Oh, Don, eu conheço você! Ele falava de você o tempo todo, ela disse. Então, em lágrimas, ela disse a ele que seu marido havia morrido.
Um colega cruzado no movimento pelo direito à vida contou a Don sobre a garagem e os milhares de restos fetais.
Eu simplesmente não consigo imaginar por que ele fez isso, disse Don.
Klopfer não deixou carta, nota, nada que pudesse dizer aos investigadores por que ele mantinha fetos mortos.
Ele era uma pessoa muito complexa, disse o parente que não queria que seu nome fosse divulgado, mas ele não era instável, disse ela.
Ele poderia ser muito reservado - por necessidade, disse uma vez a uma estação de TV de Indiana.
Fui perseguido, fui alvejado, disse ele. Eu tive três ônibus cheios de pessoas na frente da minha casa. Não, eu não vou anunciar. Sinto muito, não estou concorrendo a um cargo político.
Agora, os investigadores do gabinete do procurador-geral de Indiana querem saber se Klopfer teve ajuda para mover os fetos.

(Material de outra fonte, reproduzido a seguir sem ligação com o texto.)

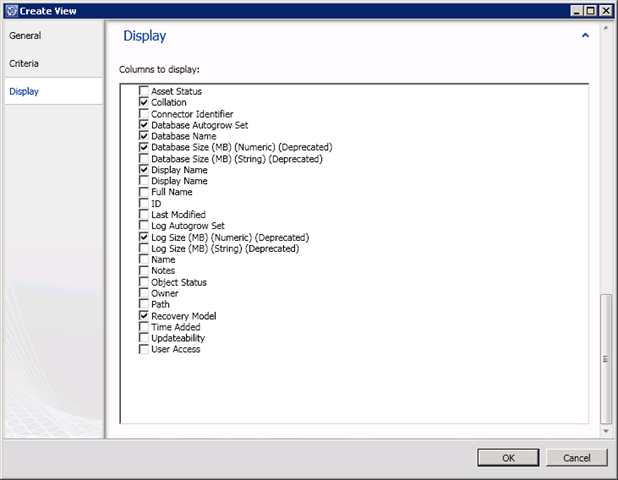618x480 pixels.
Task: Disable the Database Autogrow Set checkbox
Action: 144,125
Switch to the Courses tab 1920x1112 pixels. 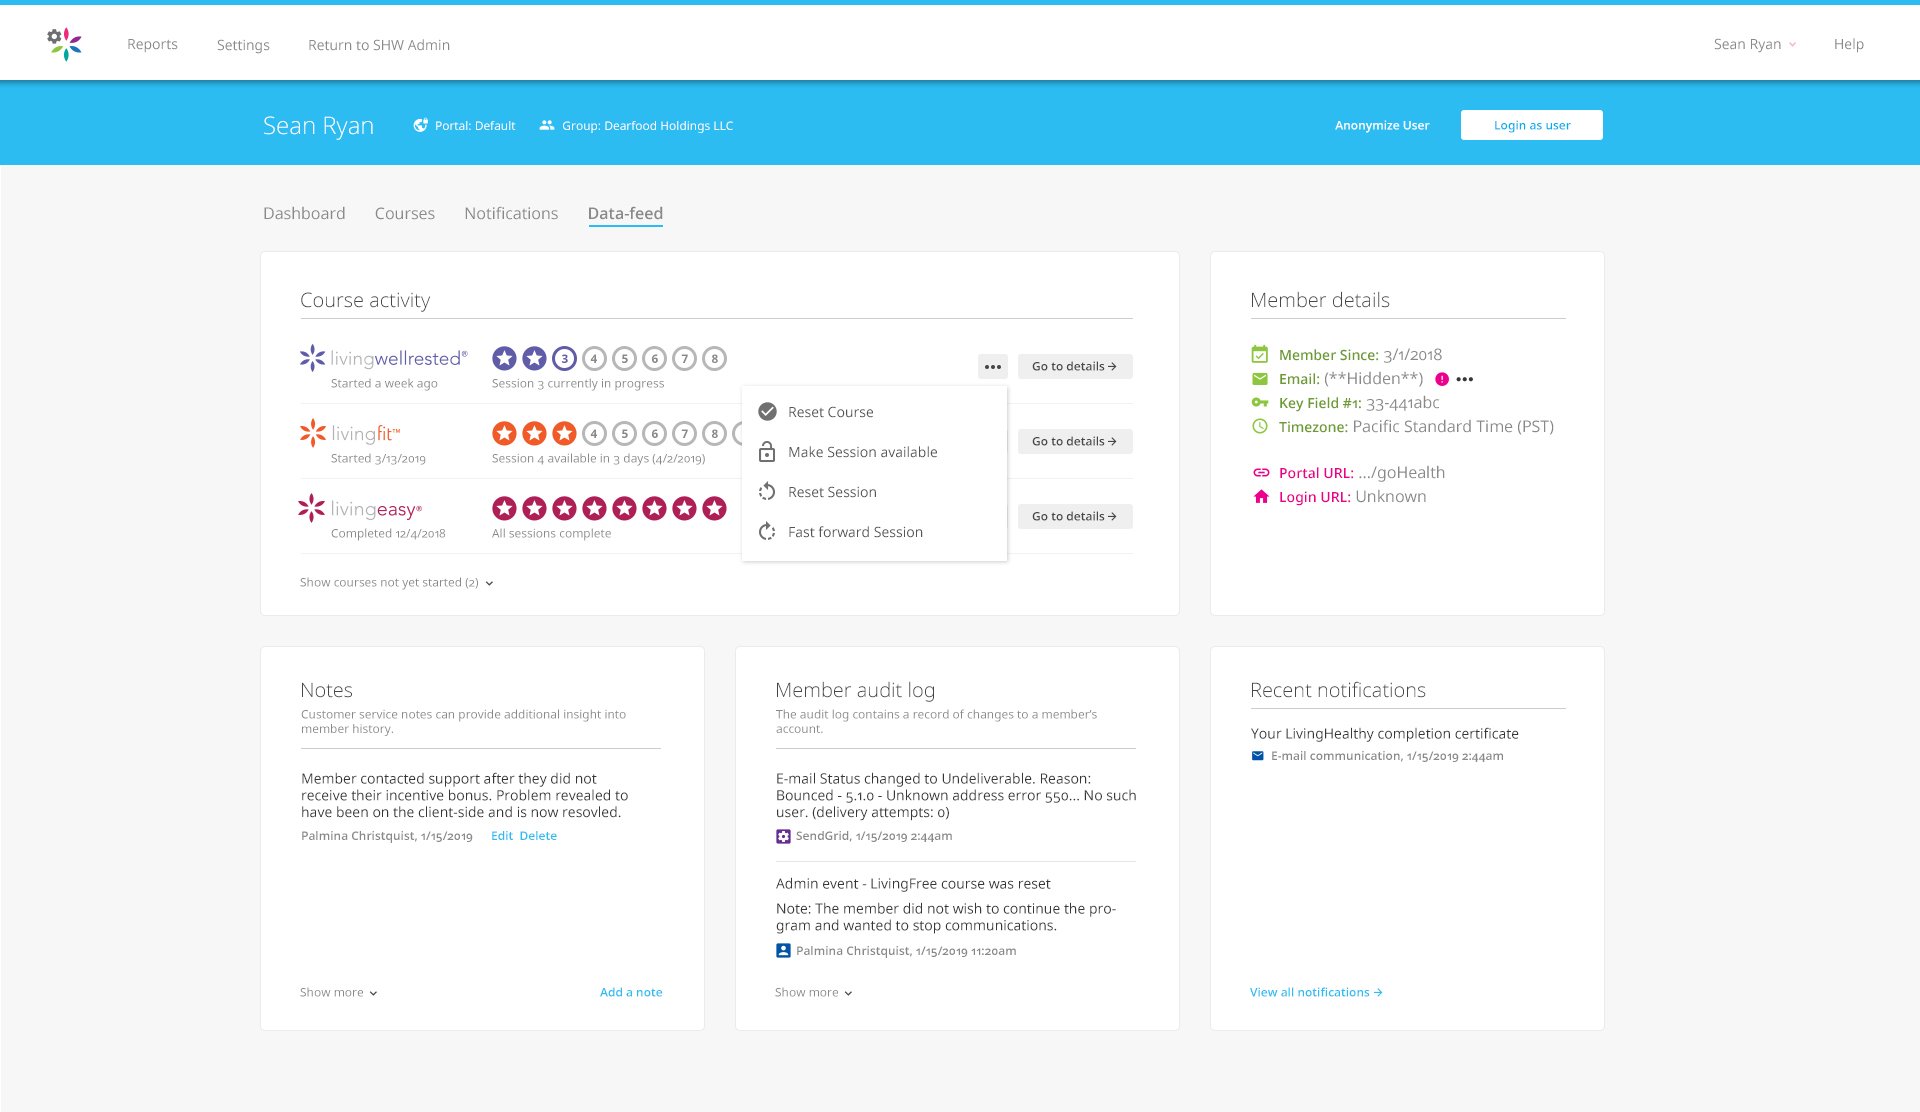pos(404,213)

Eles descreveram sua família como muito cooperativa.
Questionado sobre se a esposa de Ulrich tinha alguma ideia sobre os fetos, o advogado da família Bolger disse: Todos os cômodos da casa, exceto o dela, eram lixo do chão ao teto. ... Você não podia ver pelas janelas.
O parente disse sobre a viúva: Ela está passando por um momento muito difícil. É difícil perder seu marido - e então ter que enfrentar esta tempestade de fogo.
O parente descreveu Klopfer como um homem gentil que realmente se preocupava com sua família e sua prática.
Kelly, que fez abortos duas vezes na clínica de Klopfer no final dos anos 1990, agora sabe que os fetos recuperados são de mulheres que fizeram abortos entre 2000 e 2002 - isso é o que os investigadores disseram, observando que cada bolsa é rotulada.
Uma porta-voz do procurador-geral de Indiana disse que não havia uma lei específica para a eliminação de restos mortais de fetos naquela época. Isso mudou em 3 de setembro - o dia em que Klopfer morreu - quando uma lei de aborto de Indiana que havia sido contestada até a Suprema Corte dos EUA entrou em vigor, exigindo a cremação ou sepultamento de restos mortais fetais após um aborto.
Kelly não consegue se livrar do medo persistente de que algo que já pertenceu a ela ainda possa aparecer.
Definitivamente, estou me perguntando: eles vão encontrar mais em outro lugar? ela disse.